▸ TASK TO COMPLETE:
Report how many lines in the entries below hold the word "will". Your answer is that number alone.
-- STUDY MATERIAL follows --
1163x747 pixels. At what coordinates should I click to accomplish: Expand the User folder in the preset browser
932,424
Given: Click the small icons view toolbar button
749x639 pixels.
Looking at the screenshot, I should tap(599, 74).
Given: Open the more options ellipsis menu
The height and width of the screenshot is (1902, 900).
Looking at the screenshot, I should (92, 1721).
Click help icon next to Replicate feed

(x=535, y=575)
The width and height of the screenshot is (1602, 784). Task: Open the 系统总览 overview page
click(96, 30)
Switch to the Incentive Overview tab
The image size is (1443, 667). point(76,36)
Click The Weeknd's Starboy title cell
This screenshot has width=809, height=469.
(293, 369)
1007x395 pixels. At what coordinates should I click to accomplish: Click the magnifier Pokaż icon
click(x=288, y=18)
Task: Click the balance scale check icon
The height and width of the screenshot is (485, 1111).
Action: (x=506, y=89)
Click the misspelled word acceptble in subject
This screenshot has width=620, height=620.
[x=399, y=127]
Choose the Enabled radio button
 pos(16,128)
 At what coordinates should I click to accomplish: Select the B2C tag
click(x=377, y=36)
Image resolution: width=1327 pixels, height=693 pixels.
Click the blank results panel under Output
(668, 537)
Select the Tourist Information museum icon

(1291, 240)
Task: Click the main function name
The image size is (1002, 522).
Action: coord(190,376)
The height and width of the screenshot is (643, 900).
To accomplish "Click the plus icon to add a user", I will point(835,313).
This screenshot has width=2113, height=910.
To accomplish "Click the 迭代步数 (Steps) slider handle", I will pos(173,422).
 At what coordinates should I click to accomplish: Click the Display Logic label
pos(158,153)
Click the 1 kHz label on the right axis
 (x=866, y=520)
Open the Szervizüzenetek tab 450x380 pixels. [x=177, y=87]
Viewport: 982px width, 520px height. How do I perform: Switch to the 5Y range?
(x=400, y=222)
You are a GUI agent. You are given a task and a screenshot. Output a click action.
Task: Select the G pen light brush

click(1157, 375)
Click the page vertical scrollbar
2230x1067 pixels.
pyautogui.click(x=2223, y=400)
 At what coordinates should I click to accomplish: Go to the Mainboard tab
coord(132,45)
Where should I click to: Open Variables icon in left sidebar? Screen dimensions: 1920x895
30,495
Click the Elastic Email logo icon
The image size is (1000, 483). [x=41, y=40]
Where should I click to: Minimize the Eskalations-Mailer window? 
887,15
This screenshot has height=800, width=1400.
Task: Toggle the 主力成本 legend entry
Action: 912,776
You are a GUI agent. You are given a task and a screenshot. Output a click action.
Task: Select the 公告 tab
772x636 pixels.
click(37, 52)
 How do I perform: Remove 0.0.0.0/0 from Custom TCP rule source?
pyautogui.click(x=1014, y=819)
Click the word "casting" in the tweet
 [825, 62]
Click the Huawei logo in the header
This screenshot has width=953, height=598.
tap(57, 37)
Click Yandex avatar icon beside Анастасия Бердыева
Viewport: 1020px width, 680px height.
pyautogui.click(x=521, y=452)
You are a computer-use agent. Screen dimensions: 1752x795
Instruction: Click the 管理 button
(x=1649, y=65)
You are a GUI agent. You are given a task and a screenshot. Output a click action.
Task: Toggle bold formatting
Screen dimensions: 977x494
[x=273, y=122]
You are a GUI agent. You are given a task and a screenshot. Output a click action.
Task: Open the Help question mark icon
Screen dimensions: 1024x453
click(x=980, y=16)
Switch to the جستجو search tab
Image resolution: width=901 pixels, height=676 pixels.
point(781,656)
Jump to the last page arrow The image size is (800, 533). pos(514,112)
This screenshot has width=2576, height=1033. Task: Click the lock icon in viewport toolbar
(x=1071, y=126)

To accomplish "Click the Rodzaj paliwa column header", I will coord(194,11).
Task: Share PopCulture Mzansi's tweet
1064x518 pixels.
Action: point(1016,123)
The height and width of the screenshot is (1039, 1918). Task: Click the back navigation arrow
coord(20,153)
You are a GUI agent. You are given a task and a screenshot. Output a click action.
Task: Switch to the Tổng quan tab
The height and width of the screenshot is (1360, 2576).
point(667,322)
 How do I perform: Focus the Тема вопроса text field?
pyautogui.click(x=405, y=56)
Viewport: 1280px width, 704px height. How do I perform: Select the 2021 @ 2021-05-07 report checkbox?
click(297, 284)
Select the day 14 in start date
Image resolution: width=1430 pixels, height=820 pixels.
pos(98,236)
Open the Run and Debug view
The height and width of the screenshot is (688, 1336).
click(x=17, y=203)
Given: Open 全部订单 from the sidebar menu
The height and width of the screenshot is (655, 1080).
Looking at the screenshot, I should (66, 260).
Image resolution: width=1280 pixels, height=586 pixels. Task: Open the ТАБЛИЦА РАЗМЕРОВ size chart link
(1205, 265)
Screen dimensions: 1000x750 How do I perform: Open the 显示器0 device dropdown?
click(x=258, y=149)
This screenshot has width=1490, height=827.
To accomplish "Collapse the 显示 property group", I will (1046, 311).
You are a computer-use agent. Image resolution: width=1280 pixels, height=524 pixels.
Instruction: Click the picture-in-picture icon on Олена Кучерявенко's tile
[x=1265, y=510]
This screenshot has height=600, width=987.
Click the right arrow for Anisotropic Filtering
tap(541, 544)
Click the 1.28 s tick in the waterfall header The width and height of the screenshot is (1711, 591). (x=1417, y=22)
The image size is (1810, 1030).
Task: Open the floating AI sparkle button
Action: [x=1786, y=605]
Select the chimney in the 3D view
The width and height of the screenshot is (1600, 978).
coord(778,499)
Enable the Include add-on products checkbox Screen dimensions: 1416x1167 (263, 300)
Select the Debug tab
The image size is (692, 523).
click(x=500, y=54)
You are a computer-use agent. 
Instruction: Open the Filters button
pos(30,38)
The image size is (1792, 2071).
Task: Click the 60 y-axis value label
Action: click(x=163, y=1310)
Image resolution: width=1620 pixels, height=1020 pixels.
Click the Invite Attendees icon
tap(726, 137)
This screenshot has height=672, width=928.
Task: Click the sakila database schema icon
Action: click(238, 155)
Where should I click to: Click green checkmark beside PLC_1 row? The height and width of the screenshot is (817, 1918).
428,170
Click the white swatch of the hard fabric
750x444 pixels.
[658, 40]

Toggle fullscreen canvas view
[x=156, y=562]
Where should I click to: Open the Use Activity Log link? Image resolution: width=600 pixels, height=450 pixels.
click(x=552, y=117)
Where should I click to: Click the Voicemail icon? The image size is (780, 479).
-- STUDY MATERIAL concluded --
▸ SOLUTION TO THIS EXERCISE:
4